TEXT PROVIDED:
If you try to define a new class with the same name as an existing class that you did not create, you will most likely get an error, because you are trying to modify the class history of that class — an object which you are probably not permitted to modify.
You can access the class history of a given class by sending the message classHistory to the class. For example, the following expression returns the class history of the class Employee:
Animal classHistory
This is a collection that includes all older versions of the class, in order, with the most recent version being the last one on the collection. For example:
Animal classHistory last == NewAnimal
true
Animal classHistory first == Animal
true
In the usual case, in which all classes in the class history have the same name, the compiler will resolve that name as the last one in the classHistory.
In some cases (such as in GemBuilder for Smalltalk) a class with a class history size that is larger than one these will be displayed with the position, for example:
Animal [1]
NewAnimal [2]
You can assign a class to a class history by sending the message addNewVersion: to the class whose class history you wish to amend; the argument to this message is the class whose history is to be reassigned.
For example, suppose that we created NewAnimal using the regular class creation protocol, and did not use the method with the keyword newVersionOf:. To later specify that it is a new version of Animal, execute the following expression:
Animal addNewVersion: NewAnimal
Once you have defined a new version of your class, you may want to migrate your existing instances from the old class version to the new version. Migration in GemStone Smalltalk is a flexible, configurable operation.
You can establish the default destination class for migration, for use in later instance migration operations. To do so, send a message of the form:
OldClass migrateTo: NewClass
This configures the old class so it knows to migrate its instances to become instances of the new class. Migration does not occur as a result of sending the above message; this only sets the destination of migration.
It is not necessary to set a migration destination ahead of time; other protocol will allow you to specify the migration class for a specific instance migration. If you use methods that includes a specific migration destination class, the default destination is ignored.

REQUIREMENT: Reproduce the class history and migration passage above verbatim, from start to finish.

DATA SECTION:
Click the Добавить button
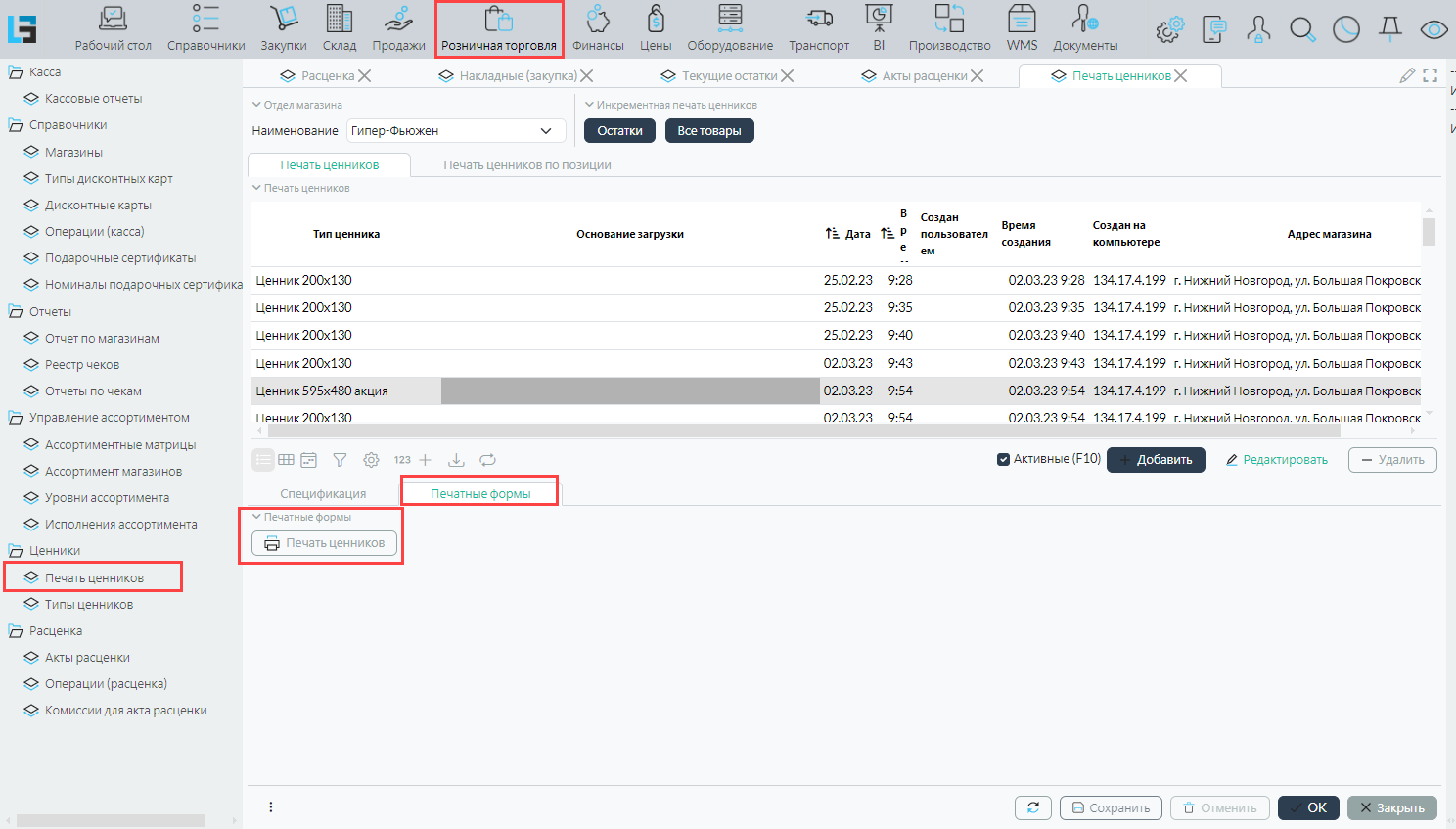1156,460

...

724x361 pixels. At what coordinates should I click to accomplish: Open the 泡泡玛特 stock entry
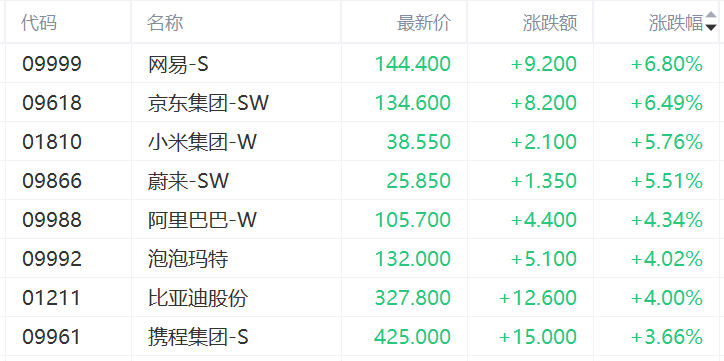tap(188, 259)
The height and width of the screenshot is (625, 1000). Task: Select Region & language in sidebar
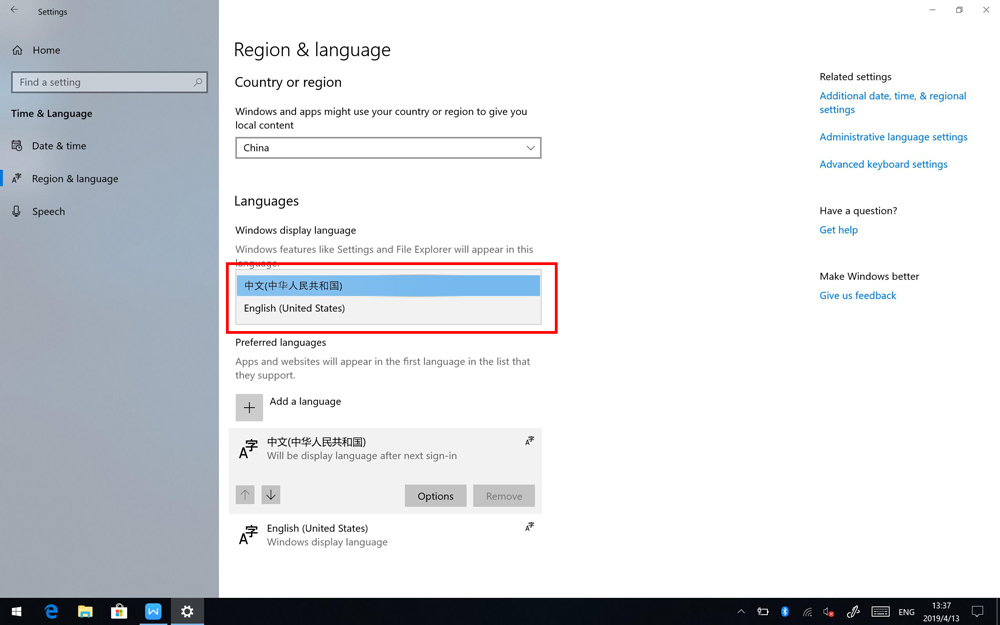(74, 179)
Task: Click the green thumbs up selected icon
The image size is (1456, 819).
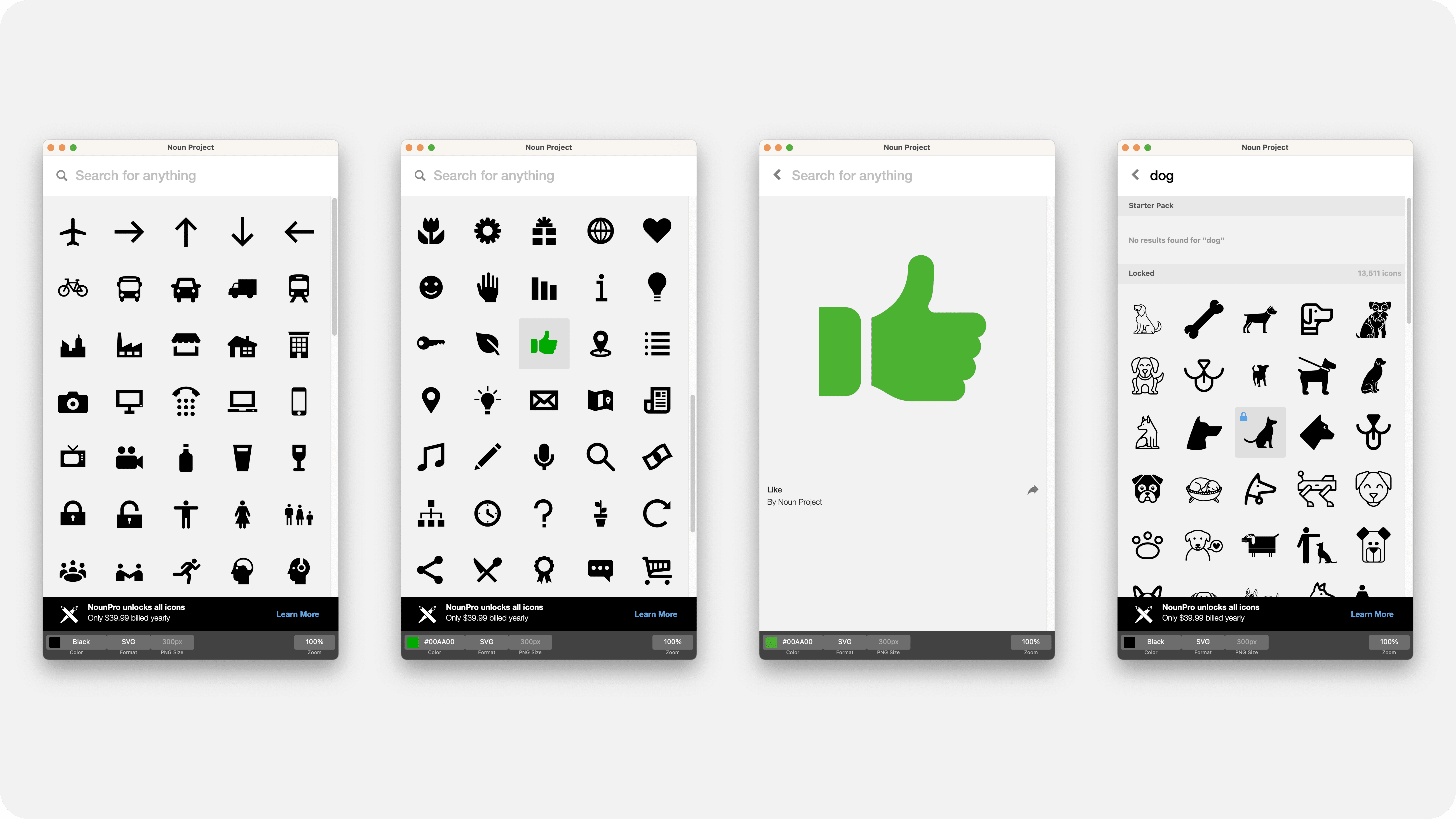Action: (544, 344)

SOLUTION BELOW:
If you try to define a new class with the same name as an existing class that you did not create, you will most likely get an error, because you are trying to modify the class history of that class — an object which you are probably not permitted to modify.
You can access the class history of a given class by sending the message classHistory to the class. For example, the following expression returns the class history of the class Employee:
Animal classHistory
This is a collection that includes all older versions of the class, in order, with the most recent version being the last one on the collection. For example:
Animal classHistory last == NewAnimal
true
Animal classHistory first == Animal
true
In the usual case, in which all classes in the class history have the same name, the compiler will resolve that name as the last one in the classHistory.
In some cases (such as in GemBuilder for Smalltalk) a class with a class history size that is larger than one these will be displayed with the position, for example:
Animal [1]
NewAnimal [2]
You can assign a class to a class history by sending the message addNewVersion: to the class whose class history you wish to amend; the argument to this message is the class whose history is to be reassigned.
For example, suppose that we created NewAnimal using the regular class creation protocol, and did not use the method with the keyword newVersionOf:. To later specify that it is a new version of Animal, execute the following expression:
Animal addNewVersion: NewAnimal
Once you have defined a new version of your class, you may want to migrate your existing instances from the old class version to the new version. Migration in GemStone Smalltalk is a flexible, configurable operation.
You can establish the default destination class for migration, for use in later instance migration operations. To do so, send a message of the form:
OldClass migrateTo: NewClass
This configures the old class so it knows to migrate its instances to become instances of the new class. Migration does not occur as a result of sending the above message; this only sets the destination of migration.
It is not necessary to set a migration destination ahead of time; other protocol will allow you to specify the migration class for a specific instance migration. If you use methods that includes a specific migration destination class, the default destination is ignored.